Sostenibilità sì, ma senza ulteriori passaggi in cantina

L’altro vantaggio  - molto dibattuto lì dove si parla di vini subacquei - è quello di tagliare i costi dell’affinamento classico, trovando in mare il luogo ideale per un affinamento naturale. Il cosiddetto cantinamento in mare, infatti, favorisce il risparmio energetico perché crea un ambiente naturalmente refrigerato per le bottiglie senza bisogno di regolare la temperatura e l’umidità con climatizzatori, né creare cantine isolate termicamente, con un notevole risparmio energetico e logistico. Ma per fare questo è necessaria una condizione che al momento chi si occupa di affinamenti in acqua sembra aver trascurato: portare i vini direttamente in mare senza passaggi preliminari in cantina. «È in questa direzione che ci stiamo muovendo – dichiara Riccardo Peligra - I nuovi campioni sott’acqua non hanno fatto ulteriori passaggi in cantina: e questo è un valore aggiunto in tema di sostenibilità». Secondo uno studio di Life Cycle Engineering, nella fase di cantinamento per ogni bottiglia da 0,75cl vengono consumati circa 0,68 kg di CO2.
Grazie alle temperature ideali e costanti dei fondali a 50 metri sotto il livello del mare, si risparmierebbero quindi circa 680 Kg di CO2 per 1000 bottiglie immerse.

Il fattore tempo

Al momento i primi vini affinati per 12 mesi in mare si possono assaggiare al ristorante Brizza del Belnmond Villa Sant’Andrea di Taormina, grazie alla special edition Orygini per Brizza, realizzata per due bianchi e un rosso etneo: Contrada Rinazzo 2021 Benanti, Passobianco 2019 Passopisciaro, Etna bianco 22 Benanti e Passorosso 2021 Passopisciaro. «L'assenza di luce, i silenzi primordiali, la pressione e la temperatura costanti, il tutto cullato dalle maree, rendono questi vini ancora più unici. A tutto ciò si aggiunge il brevetto di un tappo protettivo speciale che consente di controbilanciare la pressione del mare e di portare su un prodotto intatto senza sabbia aggiunta e soprattutto senza la cera lacca che di solito sigilla (e sporca) le bottiglie affinate in acqua», rivela il wine manager del ristorante Giuseppe Androne.

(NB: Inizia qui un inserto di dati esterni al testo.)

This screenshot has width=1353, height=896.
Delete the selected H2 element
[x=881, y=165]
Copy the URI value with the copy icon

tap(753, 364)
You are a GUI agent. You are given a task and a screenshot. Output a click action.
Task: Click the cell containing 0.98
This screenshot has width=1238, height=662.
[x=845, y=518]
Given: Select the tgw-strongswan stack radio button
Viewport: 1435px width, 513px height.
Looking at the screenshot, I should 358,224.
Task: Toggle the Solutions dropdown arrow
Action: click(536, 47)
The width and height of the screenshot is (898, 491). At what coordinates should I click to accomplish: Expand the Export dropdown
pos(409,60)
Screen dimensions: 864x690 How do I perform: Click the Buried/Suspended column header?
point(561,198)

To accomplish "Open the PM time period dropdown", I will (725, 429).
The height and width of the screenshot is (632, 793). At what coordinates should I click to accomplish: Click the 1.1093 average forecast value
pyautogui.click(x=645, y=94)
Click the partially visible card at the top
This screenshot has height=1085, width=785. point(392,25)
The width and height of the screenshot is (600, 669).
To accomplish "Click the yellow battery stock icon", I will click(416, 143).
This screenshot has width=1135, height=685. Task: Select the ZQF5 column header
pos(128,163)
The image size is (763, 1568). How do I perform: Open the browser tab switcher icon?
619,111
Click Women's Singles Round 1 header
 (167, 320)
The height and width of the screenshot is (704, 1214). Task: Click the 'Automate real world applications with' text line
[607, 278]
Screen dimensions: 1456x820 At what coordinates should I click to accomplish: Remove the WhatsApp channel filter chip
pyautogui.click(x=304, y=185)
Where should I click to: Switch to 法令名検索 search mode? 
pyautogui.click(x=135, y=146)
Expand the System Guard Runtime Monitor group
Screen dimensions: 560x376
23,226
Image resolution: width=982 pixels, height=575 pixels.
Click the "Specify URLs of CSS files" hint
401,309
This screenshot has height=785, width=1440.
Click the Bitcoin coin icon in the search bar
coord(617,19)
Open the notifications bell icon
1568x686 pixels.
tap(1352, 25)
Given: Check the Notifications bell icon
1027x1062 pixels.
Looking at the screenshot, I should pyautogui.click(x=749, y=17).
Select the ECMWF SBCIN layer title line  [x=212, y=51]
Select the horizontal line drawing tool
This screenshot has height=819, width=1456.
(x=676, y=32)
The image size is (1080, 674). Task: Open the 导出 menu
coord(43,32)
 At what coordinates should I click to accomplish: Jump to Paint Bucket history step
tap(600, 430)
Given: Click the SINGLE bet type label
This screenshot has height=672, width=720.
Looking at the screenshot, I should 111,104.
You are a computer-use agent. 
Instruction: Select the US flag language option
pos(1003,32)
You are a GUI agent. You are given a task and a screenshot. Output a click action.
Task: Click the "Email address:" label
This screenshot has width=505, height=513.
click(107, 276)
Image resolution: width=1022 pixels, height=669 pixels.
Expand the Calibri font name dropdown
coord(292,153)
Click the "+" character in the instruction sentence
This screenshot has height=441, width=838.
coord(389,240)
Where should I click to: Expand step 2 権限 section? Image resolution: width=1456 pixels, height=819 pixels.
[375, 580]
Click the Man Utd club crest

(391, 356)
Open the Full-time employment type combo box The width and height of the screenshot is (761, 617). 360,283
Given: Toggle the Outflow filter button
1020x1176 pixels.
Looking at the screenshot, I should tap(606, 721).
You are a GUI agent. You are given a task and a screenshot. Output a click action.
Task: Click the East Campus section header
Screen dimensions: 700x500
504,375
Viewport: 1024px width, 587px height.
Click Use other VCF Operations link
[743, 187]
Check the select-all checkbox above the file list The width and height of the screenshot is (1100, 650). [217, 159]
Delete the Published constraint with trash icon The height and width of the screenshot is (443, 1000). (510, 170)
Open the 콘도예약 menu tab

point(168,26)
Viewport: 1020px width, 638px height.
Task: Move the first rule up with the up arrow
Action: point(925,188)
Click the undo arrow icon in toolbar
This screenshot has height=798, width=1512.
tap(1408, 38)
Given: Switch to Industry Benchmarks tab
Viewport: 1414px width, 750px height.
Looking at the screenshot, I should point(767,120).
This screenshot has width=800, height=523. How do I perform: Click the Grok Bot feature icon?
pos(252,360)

«La nostra adesione al progetto nasce dalla voglia di capire scientificamente cosa succede davvero sott’acqua ai nostri vini – racconta il produttore Salvino Benanti – Ci serve anche a conoscere ed esplorare meglio il carricante e capire se c’è davvero la possibilità di un’evoluzione diversa rispetto alla norma. In qualche modo è come se regalassimo a noi stessi e ai nostri consumatori il tempo: e questo credo abbia un valore inestimabile».